=== What the exercise asks ===
Leave every picture out, and give again exactly the lines from the one containing "Click the info" through the end of the listing.
Material to process below:
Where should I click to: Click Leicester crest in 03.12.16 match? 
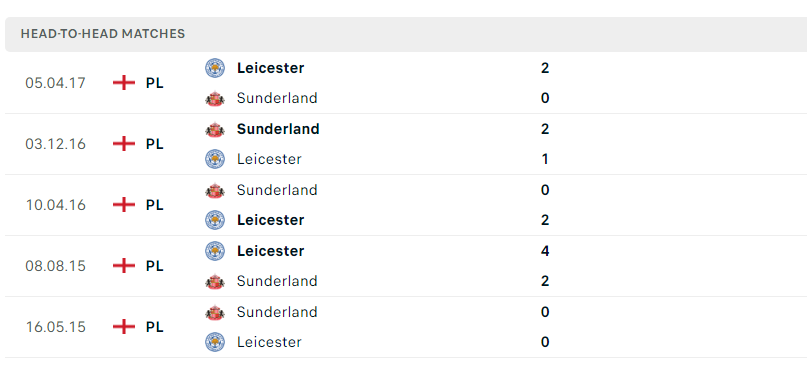point(215,159)
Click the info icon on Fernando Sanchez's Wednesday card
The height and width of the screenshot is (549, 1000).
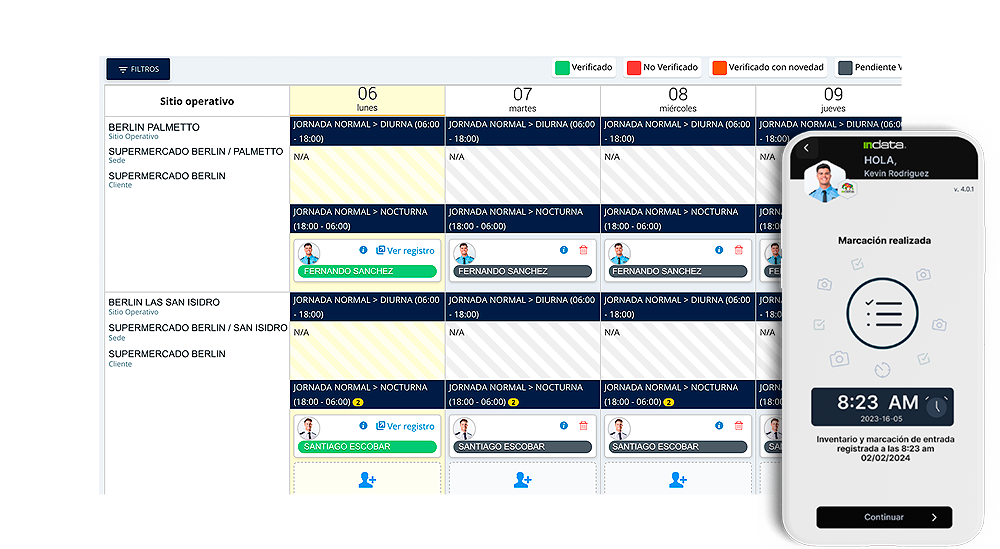coord(718,250)
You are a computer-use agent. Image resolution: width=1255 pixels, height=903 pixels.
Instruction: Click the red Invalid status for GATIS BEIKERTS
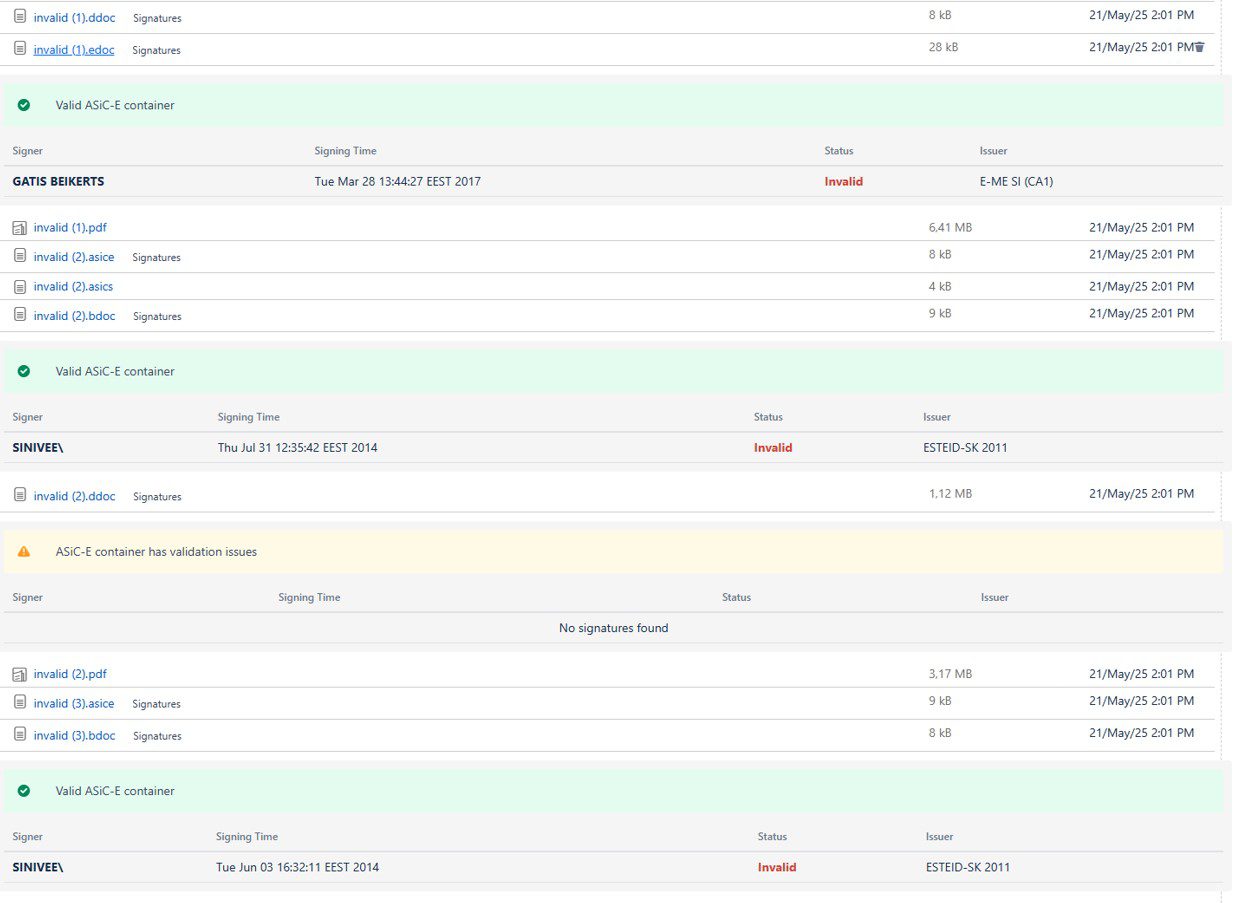click(x=843, y=182)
End of Material to process.
=== Solution for this exercise ===
Click the info icon on Fernando Sanchez's Wednesday card
The height and width of the screenshot is (549, 1000).
coord(718,250)
You are a computer-use agent. Image resolution: width=1255 pixels, height=903 pixels.
Instruction: Click the red Invalid status for GATIS BEIKERTS
click(x=843, y=182)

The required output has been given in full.